Reproduce everything from the line containing "Tap the Carrier text in the status bar" down to the line containing "pos(344,425)", requests included, and rescale each coordinate in the answers by multiplying it by 1.2 and rounding to a whole number, with halves rounded up.

Entries locating text and items:
--- Start ---
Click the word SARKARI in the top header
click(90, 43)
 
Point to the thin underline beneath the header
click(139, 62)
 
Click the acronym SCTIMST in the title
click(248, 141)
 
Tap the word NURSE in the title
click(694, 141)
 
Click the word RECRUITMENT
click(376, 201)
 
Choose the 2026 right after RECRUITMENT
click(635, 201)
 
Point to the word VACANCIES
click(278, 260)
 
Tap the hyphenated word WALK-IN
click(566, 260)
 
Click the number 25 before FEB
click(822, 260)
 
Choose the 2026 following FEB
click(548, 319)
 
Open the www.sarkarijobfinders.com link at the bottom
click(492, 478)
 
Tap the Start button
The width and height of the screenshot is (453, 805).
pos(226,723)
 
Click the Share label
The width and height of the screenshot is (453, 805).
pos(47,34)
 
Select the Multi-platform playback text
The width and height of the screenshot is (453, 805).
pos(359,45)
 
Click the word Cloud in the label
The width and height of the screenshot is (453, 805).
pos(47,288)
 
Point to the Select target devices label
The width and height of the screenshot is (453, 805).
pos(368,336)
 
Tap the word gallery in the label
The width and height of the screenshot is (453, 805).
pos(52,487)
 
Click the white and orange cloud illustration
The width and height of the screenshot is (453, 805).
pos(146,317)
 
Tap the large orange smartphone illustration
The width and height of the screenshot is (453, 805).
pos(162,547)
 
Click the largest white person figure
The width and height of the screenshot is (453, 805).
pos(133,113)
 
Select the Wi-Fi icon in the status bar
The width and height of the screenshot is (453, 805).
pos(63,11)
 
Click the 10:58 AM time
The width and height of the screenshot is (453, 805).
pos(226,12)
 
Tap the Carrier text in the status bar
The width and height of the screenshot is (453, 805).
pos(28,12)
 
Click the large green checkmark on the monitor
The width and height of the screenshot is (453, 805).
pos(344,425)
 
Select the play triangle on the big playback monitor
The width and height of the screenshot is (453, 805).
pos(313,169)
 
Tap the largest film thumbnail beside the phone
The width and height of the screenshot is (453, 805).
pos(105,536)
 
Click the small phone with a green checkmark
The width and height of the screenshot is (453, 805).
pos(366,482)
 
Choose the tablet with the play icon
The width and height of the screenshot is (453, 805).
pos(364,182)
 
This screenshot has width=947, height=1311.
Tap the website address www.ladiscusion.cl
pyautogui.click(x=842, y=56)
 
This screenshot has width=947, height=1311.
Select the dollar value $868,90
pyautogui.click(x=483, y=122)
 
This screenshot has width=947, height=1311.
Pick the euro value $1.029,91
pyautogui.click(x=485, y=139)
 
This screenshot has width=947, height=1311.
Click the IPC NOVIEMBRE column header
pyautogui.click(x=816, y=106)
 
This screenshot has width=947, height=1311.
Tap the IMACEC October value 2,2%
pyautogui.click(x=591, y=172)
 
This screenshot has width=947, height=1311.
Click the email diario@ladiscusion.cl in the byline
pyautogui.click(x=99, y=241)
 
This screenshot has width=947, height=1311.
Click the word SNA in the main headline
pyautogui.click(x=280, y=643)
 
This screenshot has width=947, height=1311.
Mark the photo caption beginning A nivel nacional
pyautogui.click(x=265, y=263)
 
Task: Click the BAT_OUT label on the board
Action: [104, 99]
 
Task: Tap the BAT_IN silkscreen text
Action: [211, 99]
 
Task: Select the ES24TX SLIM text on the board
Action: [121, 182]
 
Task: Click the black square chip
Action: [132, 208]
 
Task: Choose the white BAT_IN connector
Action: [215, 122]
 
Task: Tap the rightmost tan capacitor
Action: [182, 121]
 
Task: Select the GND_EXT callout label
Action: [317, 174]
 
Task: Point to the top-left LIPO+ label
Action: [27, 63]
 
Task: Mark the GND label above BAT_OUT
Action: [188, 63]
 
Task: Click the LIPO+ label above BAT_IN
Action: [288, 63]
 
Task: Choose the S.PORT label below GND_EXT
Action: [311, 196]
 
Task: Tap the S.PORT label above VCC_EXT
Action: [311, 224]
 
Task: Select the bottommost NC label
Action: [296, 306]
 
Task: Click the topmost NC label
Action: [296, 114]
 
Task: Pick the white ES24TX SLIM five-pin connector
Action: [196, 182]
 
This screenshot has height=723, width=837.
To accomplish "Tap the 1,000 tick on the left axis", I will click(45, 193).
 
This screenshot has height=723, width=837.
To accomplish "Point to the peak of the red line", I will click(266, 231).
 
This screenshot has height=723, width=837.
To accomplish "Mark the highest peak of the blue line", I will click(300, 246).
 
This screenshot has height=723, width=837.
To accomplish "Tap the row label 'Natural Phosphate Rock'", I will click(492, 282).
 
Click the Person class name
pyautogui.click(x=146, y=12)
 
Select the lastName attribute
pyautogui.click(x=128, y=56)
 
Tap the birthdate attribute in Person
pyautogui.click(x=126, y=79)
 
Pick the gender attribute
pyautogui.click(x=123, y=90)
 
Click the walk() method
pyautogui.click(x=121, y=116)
--- End ---
FINAL RESULT:
Tap the Carrier text in the status bar
The width and height of the screenshot is (453, 805).
pos(34,14)
 
Click the large green checkmark on the monitor
The width and height of the screenshot is (453, 805).
pos(413,510)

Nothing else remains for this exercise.